:: Requirement ::
In the forum thread, what does GreekDogRescue call the husband instead of "quirky"?

:: Given text ::
Saintmariesleuth · 03/04/2024 21:15

Sounds like several separate issues here:

The DH is not unreasonable to get chatting to people and make friends- he is unreasonable to want to spend large chunks of the holiday with the new friend when his wife is clear that she wants some private time on holiday

It sounds like there are some unresolved issues following the DH's emotional affair- did they have proper counselling to work through this, and did he ever acknowledge that this was inappropriate

Your update mentions that he can be 'cold' towards your friend and their children- do the DH's wants and needs come ahead of everyone else in the family? He is overall kind and supportive?

GreekDogRescue · 03/04/2024 21:17

Watchkeys · 03/04/2024 12:00

And is he obliged to be 'normal' or is he allowed to be his quirky self, @TinkerTiger ?

He’s not ‘quirky’, he’s bloody annoying.
Imagine hitching yourself to random strangers on holiday. He sounds absolutely maddening.

Watchkeys · 03/04/2024 22:07

But it's up to him, isn't it, @GreekDogRescue ? Or does everyone have to agree that what you personally find annoying is annoying, even though nobody in the situation except his wife seems to be showing any concerns at all?

Or is it that you think you know them all really well, and that they're hiding their true feelings, which are just like yours?

Honestly, there's lots of people out there who would be annoying to lots of people, but they are allowed to do what they want, as long as it's within the law. It's respectful to respond to people's requests, but beyond that, nobody is an authority on what anybody else 'should' be doing. There's a lot of prats on this thread who think they know 'how to be a person', and by communication that that's how they feel, they show disrespect to others.

The guy is allowed to do what he wants. His wife is allowed not to like it, as are the people he chooses to spend time with. If they don't like it, they need to communicate that to him, and he needs to respect their boundaries. If he doesn't, then they need to make a decision about whether to distance themselves from him. And that's it. It's not about whether he's right or wrong.

GreekDogRescue · 03/04/2024 22:22

Watchkeys · 03/04/2024 22:07

But it's up to him, isn't it, @GreekDogRescue ? Or does everyone have to agree that what you personally find annoying is annoying, even though nobody in the situation except his wife seems to be showing any concerns at all?

:: Data records ::

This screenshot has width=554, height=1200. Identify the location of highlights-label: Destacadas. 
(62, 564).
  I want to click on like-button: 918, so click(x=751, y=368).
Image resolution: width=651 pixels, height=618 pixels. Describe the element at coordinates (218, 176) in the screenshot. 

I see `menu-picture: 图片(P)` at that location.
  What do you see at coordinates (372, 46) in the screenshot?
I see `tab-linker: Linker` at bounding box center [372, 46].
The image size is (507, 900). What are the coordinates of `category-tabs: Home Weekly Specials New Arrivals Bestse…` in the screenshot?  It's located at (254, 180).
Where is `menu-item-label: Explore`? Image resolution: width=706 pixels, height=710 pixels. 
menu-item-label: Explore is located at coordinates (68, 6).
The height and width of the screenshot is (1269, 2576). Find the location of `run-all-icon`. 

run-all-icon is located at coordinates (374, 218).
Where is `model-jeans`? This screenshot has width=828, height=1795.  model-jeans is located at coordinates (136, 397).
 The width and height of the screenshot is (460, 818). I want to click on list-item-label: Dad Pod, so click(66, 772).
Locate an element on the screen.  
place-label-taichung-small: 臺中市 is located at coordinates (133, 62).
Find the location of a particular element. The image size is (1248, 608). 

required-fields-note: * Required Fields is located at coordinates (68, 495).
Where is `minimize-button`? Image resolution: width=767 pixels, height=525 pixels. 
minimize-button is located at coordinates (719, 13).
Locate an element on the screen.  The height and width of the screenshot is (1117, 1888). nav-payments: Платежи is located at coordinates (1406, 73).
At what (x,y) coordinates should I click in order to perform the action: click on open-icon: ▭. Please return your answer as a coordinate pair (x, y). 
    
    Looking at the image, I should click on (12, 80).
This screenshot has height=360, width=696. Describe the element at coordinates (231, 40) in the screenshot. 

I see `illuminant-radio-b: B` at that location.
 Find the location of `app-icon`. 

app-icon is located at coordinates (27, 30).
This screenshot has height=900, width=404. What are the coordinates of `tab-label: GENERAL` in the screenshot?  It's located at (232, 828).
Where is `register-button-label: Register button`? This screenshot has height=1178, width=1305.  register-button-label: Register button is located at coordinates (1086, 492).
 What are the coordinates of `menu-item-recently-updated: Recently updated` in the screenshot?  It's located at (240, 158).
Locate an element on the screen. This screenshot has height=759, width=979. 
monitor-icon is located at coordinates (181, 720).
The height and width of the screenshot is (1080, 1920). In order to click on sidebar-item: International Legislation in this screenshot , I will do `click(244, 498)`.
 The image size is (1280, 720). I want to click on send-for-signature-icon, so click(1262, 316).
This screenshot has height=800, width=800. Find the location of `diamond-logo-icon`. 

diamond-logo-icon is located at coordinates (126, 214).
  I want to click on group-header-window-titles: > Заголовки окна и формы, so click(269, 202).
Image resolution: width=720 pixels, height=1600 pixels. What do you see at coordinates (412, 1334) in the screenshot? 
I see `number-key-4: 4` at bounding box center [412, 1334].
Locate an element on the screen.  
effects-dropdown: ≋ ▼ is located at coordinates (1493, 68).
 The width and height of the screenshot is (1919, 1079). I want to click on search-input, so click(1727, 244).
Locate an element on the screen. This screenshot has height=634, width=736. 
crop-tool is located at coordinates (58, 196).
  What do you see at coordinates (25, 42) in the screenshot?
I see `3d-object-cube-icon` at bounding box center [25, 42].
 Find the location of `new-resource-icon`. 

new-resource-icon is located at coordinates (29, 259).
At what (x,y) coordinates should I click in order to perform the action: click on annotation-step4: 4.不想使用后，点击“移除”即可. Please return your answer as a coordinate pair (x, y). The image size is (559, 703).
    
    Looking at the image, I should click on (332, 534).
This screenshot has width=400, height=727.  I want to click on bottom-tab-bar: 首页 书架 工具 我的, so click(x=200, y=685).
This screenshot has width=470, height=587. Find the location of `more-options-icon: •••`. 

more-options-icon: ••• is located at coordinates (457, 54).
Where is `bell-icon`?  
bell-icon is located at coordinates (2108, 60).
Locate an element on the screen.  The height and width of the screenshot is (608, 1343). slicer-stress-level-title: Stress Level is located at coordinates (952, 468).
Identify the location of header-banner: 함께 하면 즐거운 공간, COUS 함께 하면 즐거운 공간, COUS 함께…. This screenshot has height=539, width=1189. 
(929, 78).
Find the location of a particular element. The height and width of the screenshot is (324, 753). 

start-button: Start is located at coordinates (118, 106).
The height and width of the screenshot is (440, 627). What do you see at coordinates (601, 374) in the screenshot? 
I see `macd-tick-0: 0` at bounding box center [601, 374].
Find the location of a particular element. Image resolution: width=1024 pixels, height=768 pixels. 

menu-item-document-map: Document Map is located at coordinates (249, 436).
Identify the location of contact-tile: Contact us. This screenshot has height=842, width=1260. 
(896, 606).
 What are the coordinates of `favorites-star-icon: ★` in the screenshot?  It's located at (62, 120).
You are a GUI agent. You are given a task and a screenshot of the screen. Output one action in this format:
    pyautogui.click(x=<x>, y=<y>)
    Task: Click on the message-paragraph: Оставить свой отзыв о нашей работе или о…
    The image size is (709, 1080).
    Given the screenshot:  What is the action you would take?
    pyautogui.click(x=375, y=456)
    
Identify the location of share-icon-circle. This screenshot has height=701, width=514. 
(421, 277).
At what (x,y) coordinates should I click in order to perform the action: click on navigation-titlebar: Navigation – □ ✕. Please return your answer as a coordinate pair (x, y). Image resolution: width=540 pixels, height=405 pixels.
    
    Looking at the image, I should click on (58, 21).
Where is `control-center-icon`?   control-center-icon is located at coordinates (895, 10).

:: Reply ::
Bloody annoying.